The task: From the listing below, copy out the lines between the one holding "the caption 稳定电压路径" and the one holding "[x=67, y=336]", inclusive, reproducing them character for character.
* Start *
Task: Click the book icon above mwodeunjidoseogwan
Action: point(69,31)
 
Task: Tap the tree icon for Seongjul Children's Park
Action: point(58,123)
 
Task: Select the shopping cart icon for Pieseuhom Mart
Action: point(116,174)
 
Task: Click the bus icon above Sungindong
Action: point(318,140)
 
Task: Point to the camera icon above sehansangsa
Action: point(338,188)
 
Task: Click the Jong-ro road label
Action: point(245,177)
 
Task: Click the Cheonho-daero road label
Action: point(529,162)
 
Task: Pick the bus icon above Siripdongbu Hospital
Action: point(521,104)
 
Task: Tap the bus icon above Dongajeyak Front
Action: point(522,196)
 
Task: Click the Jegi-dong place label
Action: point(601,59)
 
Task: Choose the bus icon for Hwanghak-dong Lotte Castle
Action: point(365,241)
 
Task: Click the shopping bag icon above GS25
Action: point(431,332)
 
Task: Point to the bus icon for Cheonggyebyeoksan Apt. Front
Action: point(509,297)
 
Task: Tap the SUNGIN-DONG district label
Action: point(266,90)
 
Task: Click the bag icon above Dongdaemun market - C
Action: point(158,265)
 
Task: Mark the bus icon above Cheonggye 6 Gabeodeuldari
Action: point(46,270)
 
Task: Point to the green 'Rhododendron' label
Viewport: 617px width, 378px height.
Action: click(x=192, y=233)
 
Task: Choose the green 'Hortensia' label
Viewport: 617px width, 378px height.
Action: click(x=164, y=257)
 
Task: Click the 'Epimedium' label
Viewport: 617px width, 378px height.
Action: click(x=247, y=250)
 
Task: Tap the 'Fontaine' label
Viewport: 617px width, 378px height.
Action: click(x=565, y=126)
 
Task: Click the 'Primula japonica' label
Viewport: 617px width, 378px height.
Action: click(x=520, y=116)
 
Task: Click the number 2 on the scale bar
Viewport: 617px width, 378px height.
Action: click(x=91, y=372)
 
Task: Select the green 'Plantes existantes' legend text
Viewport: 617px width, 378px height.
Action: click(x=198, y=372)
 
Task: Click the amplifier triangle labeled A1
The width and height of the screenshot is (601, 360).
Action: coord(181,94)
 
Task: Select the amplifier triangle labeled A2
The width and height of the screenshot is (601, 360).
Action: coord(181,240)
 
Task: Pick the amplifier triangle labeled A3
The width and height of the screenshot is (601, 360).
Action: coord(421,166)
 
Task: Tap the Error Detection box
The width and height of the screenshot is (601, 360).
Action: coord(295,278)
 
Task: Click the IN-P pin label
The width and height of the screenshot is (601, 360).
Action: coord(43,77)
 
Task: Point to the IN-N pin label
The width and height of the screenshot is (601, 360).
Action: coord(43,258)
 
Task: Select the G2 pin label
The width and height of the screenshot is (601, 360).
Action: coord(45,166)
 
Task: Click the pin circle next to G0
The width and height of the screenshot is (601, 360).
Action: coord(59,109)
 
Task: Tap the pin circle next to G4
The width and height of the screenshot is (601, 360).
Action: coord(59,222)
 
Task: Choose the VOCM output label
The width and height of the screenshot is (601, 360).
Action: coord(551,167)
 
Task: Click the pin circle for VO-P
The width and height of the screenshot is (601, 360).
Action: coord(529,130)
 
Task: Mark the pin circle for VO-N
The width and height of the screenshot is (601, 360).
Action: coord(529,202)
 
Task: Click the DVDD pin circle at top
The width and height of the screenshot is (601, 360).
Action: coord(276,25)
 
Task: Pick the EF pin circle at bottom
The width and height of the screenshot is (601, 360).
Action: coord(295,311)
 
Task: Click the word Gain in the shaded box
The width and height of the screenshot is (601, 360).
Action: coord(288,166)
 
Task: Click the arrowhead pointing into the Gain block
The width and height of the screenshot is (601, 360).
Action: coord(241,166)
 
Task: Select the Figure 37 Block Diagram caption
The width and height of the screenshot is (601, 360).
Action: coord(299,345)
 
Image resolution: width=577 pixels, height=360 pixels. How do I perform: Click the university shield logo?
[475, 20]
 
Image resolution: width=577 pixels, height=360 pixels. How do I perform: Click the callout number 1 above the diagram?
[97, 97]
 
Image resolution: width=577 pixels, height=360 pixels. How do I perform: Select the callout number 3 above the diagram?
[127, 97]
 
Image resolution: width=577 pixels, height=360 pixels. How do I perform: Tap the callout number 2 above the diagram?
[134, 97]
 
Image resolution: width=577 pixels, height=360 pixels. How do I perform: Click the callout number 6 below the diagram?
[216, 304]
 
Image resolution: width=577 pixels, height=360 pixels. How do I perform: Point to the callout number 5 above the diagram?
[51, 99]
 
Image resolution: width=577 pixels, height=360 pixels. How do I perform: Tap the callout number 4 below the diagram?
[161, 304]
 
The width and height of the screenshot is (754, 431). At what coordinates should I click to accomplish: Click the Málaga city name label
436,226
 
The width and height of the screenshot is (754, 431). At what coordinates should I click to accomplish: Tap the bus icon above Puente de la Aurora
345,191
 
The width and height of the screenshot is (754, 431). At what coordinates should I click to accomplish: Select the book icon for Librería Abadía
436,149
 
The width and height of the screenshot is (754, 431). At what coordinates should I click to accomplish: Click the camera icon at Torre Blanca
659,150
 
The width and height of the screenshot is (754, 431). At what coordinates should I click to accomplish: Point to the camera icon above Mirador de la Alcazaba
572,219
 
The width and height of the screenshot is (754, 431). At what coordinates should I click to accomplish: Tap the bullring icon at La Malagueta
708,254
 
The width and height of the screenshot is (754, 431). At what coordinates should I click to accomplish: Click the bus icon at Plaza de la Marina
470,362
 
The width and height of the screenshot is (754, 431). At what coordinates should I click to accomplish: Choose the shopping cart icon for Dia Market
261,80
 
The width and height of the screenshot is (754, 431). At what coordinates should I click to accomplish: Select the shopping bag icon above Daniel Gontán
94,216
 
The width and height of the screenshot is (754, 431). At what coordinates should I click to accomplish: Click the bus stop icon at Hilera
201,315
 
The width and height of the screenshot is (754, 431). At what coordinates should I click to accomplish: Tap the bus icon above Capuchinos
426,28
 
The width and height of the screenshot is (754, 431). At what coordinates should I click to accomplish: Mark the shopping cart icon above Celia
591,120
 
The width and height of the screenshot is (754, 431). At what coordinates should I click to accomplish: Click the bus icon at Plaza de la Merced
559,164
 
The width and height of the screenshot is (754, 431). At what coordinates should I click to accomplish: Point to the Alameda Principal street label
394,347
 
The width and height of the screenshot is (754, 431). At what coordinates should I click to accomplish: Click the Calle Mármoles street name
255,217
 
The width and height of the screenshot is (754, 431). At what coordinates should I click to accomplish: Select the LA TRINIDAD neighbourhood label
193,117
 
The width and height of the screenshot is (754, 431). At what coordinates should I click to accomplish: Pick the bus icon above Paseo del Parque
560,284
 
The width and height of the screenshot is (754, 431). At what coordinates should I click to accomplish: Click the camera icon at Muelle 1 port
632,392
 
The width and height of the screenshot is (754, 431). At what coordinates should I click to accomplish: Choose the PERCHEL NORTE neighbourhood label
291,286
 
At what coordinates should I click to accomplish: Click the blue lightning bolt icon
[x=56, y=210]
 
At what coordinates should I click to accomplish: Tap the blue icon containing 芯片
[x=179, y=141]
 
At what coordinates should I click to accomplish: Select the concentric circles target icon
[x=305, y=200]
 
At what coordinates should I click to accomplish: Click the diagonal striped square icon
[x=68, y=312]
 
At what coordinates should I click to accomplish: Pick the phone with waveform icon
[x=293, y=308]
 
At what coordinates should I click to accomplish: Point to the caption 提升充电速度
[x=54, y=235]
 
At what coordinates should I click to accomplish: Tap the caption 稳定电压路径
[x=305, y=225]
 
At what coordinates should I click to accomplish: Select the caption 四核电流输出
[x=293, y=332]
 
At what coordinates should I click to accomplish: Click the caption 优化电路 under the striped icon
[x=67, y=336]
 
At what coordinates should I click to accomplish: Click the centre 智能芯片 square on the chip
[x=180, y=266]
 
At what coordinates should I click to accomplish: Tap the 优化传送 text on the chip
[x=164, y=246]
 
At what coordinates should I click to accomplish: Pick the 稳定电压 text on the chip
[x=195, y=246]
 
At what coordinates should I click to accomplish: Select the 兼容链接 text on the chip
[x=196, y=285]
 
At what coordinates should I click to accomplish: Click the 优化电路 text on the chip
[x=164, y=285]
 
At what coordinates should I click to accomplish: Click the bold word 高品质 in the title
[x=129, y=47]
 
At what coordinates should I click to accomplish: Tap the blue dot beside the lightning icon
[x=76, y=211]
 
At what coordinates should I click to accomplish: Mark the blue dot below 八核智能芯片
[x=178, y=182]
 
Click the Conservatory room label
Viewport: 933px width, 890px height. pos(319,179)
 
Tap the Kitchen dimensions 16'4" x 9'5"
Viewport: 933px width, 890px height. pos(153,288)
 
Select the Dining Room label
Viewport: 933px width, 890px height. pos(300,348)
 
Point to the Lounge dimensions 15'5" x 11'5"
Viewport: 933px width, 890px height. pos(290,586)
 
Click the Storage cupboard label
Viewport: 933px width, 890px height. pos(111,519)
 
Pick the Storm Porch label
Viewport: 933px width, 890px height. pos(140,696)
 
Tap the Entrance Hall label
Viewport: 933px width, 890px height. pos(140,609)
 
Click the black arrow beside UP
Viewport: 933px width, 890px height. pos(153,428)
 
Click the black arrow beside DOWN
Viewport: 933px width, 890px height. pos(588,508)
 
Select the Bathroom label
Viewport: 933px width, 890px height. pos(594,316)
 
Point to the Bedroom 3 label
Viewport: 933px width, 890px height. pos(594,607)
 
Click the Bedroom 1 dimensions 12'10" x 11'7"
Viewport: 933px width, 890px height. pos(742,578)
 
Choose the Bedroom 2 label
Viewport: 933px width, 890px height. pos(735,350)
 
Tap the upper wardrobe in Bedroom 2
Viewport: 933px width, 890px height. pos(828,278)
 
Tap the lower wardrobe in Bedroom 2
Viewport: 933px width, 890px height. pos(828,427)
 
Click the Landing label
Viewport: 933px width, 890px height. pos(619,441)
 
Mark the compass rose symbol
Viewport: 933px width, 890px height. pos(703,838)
* End *
Problem solution:
At what coordinates should I click to accomplish: Tap the caption 稳定电压路径
[x=305, y=225]
 
At what coordinates should I click to accomplish: Select the caption 四核电流输出
[x=293, y=332]
 
At what coordinates should I click to accomplish: Click the caption 优化电路 under the striped icon
[x=67, y=336]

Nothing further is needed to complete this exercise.